1. The absolutely best part of our two-day extravaganza: Disney marketing's Terry Brinkoetter and Amie Gorrell, who went so far out of their way to take care of us that they must have gone to Pluto and back several times--and I'm not talking about the cartoon dog, either. My experience over those two days showed me that the place really isn't all about the rides and the spectacular shows, the cool meeting space, and the gorgeous hotels, though it certainly has all that in spades. It's Terry, and Amie, and all the others who went went all the way to make our time there, well, magical. I can only imagine what the Disney "cast members" could do for a meeting.

On to the News
In addition to the new Coronado’s exhibit space, the new Soarin’ attraction, and the stunt car show, Disney will be offering remote airline check-in for domestic flights for meeting and incentive attendees staying at the resort. Called Disney’s Magical Express, the service includes complimentary airport shuttle and luggage delivery to all guests at Disney-owned hotels. It also lets you check in for your flight right from the hotel lobby if you are flying on American, Continental, Delta, Northwest, Song, United, orTed.

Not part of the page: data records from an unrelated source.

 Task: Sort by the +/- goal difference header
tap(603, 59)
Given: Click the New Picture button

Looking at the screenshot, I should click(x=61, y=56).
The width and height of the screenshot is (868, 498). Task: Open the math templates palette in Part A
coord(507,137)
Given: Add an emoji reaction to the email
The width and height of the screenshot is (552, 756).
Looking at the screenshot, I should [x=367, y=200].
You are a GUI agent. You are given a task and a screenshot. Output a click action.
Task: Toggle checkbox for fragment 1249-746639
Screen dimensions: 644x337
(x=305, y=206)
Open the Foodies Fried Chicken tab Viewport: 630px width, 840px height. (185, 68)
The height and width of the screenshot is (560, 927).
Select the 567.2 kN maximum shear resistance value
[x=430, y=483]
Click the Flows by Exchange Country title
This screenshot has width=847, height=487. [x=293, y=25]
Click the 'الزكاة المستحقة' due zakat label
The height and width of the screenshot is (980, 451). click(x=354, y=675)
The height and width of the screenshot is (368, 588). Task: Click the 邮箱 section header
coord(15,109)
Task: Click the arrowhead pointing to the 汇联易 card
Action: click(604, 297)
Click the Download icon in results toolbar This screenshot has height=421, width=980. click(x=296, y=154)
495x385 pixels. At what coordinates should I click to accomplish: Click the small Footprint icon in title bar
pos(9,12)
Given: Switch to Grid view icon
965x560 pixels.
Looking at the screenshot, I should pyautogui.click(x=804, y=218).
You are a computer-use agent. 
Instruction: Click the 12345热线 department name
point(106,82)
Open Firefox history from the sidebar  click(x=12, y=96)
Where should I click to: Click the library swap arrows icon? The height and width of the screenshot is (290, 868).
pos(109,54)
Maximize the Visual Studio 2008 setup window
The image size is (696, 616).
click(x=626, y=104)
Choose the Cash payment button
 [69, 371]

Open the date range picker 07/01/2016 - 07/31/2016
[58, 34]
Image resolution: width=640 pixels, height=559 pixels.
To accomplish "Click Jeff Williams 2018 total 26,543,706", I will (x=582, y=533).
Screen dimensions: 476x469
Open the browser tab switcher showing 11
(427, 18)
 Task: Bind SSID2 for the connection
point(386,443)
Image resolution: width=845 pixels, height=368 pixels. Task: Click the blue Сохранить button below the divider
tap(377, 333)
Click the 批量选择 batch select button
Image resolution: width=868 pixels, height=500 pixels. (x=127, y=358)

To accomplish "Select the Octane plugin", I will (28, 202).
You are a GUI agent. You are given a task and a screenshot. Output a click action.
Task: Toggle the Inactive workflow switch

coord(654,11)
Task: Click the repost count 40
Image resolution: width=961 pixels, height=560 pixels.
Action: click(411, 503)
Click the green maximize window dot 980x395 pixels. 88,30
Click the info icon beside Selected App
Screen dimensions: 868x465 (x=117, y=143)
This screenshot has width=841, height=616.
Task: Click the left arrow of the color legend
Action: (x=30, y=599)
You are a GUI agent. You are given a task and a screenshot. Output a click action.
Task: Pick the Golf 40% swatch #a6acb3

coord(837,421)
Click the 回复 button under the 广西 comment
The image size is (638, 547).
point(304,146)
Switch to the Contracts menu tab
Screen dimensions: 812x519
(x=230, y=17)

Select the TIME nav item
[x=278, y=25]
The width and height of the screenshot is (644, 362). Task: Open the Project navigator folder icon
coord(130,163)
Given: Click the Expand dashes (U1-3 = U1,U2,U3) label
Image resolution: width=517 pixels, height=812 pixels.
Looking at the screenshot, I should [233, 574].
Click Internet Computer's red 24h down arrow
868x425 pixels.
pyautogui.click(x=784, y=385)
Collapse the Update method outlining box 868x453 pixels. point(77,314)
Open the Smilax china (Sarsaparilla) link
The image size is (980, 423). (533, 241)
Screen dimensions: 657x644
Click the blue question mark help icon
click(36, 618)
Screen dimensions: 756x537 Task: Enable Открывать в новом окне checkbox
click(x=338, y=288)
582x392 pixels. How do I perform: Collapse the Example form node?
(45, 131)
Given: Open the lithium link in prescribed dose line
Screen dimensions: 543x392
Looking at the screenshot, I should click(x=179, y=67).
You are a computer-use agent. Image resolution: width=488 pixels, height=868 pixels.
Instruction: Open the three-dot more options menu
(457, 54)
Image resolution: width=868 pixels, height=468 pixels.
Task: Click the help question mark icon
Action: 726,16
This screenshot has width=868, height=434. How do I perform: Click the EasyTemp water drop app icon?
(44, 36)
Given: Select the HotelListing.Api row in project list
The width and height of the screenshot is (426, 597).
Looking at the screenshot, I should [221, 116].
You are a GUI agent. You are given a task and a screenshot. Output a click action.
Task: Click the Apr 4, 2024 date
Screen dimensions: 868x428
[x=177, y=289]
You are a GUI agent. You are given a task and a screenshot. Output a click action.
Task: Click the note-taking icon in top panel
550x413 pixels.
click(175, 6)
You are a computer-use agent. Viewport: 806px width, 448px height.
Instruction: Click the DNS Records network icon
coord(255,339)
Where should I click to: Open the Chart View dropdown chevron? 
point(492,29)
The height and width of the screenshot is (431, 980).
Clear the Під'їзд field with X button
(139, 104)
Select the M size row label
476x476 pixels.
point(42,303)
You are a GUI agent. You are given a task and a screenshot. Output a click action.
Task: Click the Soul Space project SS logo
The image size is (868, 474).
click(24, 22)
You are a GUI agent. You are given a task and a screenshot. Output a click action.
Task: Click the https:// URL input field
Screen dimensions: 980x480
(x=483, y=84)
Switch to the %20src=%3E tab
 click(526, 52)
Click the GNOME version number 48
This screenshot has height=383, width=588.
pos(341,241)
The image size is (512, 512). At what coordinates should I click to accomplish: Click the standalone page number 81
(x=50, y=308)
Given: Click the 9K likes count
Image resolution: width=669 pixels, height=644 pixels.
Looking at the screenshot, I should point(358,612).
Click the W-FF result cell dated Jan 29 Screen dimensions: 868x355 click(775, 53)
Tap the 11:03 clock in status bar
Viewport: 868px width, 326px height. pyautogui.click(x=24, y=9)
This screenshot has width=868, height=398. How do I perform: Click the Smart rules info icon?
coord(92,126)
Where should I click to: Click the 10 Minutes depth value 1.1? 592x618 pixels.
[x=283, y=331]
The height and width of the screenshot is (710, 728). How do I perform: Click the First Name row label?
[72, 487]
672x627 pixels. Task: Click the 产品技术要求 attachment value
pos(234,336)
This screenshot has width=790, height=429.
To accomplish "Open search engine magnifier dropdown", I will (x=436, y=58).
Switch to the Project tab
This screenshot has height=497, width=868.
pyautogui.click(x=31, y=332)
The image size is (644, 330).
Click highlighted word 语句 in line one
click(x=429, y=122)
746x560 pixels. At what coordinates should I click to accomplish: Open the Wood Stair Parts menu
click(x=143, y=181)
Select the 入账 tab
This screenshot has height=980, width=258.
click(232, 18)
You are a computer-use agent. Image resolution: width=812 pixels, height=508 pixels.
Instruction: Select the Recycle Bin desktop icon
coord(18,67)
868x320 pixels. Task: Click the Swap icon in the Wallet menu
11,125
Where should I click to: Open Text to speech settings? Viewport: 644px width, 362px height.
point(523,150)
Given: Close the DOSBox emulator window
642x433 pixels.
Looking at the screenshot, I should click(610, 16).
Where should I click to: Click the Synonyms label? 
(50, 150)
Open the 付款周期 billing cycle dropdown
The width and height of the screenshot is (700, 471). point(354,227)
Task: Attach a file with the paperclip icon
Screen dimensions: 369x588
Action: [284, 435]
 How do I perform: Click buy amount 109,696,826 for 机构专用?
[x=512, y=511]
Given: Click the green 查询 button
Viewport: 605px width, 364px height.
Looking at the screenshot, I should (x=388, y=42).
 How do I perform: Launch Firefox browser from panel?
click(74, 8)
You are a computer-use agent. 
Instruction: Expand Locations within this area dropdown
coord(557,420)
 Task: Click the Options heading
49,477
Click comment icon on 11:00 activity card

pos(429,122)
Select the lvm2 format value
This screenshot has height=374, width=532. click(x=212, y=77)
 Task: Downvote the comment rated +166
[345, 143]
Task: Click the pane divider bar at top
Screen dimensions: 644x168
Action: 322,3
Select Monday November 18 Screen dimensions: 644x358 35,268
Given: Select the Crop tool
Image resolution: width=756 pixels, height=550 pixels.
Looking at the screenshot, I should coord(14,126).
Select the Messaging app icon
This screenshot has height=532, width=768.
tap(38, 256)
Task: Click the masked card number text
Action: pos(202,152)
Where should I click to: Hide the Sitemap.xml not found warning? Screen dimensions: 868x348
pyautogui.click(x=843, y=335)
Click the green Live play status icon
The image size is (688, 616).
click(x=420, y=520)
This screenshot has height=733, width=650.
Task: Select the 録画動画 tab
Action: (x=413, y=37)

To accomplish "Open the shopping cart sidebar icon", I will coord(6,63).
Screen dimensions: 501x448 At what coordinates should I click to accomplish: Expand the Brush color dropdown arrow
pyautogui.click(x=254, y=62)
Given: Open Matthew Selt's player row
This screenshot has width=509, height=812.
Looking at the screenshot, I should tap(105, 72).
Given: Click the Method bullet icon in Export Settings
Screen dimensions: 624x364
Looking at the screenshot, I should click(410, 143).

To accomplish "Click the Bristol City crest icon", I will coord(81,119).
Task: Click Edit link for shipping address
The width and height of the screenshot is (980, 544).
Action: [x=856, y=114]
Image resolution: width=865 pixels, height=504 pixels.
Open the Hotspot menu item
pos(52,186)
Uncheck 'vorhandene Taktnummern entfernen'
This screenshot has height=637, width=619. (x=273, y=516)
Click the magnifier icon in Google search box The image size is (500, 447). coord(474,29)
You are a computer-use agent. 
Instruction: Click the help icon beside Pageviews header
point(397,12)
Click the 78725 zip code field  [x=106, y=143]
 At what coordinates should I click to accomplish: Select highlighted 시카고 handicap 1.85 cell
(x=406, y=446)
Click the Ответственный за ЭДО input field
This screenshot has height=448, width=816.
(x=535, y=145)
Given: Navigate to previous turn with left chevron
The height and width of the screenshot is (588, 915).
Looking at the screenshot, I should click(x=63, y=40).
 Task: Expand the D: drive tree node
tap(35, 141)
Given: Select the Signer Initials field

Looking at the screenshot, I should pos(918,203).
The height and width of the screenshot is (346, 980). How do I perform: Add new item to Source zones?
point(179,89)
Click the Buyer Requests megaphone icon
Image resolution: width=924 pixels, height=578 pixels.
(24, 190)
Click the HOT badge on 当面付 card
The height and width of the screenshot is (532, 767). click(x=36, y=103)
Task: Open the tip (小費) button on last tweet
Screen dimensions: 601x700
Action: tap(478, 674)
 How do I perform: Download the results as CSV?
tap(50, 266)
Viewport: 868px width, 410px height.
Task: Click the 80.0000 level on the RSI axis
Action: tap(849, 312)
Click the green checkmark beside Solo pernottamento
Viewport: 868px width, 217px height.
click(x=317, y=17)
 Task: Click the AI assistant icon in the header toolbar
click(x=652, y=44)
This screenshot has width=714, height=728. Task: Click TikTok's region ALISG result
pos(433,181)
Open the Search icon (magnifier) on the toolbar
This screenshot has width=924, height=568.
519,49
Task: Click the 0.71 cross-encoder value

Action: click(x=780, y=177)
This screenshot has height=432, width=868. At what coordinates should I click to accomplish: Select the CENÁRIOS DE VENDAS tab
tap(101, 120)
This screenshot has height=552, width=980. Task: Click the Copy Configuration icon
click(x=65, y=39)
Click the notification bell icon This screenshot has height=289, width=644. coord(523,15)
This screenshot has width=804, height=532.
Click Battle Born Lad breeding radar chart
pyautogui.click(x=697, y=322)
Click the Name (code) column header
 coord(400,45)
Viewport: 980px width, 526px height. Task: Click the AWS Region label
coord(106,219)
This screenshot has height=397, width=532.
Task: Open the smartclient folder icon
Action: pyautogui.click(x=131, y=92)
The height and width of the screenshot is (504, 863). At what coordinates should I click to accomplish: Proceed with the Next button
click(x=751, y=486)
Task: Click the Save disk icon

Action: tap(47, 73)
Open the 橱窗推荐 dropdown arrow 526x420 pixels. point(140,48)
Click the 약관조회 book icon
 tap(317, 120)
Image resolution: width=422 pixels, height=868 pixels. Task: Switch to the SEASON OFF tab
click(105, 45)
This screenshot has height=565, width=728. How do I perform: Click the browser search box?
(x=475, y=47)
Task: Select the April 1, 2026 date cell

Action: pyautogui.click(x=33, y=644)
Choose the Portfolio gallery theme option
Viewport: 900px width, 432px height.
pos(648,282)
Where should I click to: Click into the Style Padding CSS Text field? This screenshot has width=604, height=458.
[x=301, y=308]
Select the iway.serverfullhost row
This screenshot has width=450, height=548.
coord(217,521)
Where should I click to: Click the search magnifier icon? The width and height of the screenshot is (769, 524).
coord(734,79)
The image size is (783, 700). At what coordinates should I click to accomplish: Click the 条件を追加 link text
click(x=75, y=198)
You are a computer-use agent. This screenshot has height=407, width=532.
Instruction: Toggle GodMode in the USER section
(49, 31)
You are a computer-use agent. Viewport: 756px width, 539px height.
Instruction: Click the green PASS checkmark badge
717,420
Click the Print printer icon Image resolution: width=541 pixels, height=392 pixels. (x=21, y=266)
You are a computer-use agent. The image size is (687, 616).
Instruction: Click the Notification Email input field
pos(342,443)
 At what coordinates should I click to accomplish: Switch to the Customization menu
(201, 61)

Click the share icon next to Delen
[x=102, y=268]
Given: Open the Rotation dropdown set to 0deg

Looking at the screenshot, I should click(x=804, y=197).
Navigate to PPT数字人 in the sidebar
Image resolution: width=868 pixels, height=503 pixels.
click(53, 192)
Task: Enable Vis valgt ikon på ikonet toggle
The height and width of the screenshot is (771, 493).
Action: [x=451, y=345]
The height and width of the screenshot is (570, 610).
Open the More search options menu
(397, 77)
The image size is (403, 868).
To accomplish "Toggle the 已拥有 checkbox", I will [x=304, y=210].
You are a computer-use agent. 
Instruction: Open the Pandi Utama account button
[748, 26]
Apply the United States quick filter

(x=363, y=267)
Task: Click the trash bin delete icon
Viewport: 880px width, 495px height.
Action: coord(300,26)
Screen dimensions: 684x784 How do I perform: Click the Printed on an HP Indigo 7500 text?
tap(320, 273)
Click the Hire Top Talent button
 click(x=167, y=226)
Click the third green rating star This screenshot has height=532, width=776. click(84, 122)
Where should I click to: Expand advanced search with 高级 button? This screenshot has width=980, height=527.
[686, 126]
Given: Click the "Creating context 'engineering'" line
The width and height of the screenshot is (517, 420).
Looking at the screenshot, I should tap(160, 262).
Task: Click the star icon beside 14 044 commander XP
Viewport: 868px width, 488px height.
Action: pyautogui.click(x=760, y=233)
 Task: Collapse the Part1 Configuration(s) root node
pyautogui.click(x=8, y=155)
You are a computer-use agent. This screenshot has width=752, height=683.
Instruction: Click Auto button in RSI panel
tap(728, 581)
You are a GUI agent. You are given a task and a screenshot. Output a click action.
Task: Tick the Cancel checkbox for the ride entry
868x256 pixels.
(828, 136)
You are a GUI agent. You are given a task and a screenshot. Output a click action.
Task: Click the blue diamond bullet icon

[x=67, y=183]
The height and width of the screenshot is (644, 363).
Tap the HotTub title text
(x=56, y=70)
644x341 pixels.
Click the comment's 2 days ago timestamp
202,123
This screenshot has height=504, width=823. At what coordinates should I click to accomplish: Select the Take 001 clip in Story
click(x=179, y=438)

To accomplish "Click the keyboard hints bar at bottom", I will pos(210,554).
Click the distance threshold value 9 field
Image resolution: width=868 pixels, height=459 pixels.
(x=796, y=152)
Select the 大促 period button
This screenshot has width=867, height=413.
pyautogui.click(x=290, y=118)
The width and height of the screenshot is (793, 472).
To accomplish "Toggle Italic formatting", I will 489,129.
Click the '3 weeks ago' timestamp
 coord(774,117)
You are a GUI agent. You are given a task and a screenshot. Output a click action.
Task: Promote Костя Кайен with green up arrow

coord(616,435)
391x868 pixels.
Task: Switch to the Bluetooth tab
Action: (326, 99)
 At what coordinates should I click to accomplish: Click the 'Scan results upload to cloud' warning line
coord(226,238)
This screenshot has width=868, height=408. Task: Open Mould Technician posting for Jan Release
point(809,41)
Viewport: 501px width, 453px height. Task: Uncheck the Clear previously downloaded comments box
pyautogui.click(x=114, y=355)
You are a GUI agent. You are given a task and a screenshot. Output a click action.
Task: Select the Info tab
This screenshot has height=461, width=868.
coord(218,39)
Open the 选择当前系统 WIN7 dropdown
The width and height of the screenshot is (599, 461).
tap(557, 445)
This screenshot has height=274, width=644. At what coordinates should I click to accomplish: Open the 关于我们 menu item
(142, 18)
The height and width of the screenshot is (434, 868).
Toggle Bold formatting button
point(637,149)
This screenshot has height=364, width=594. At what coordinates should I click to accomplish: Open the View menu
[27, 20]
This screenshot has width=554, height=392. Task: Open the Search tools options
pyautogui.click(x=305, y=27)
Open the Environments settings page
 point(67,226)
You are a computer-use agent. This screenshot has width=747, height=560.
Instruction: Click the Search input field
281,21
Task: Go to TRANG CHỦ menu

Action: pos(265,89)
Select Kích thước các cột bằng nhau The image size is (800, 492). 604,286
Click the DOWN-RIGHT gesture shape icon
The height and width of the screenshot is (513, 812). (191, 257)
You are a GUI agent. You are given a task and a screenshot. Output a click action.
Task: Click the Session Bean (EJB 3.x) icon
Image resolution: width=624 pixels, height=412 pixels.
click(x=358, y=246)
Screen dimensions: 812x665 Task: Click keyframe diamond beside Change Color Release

The Disney Imagineers also have given the Cinderella Castle a makeover, which I hear is something special (we didn’t make it to the Magic Kingdom, alas). Also, the company has introduced an Exhibitor Concierge service, which gives exhibitors a single source for all their trade show needs, including technical services, in-booth food and beverage, hospitality suites, and private networking events. Disney also has opened an on-site office at Central Florida’s Orange County Convention Center to help meeting planners and exhibitors bring a Disney experience--including production assistance, exhibitor support, events held at Disney World, educational experiences through the Disney Institute, and access to theme park tickets and shows--to events held at the OCCC.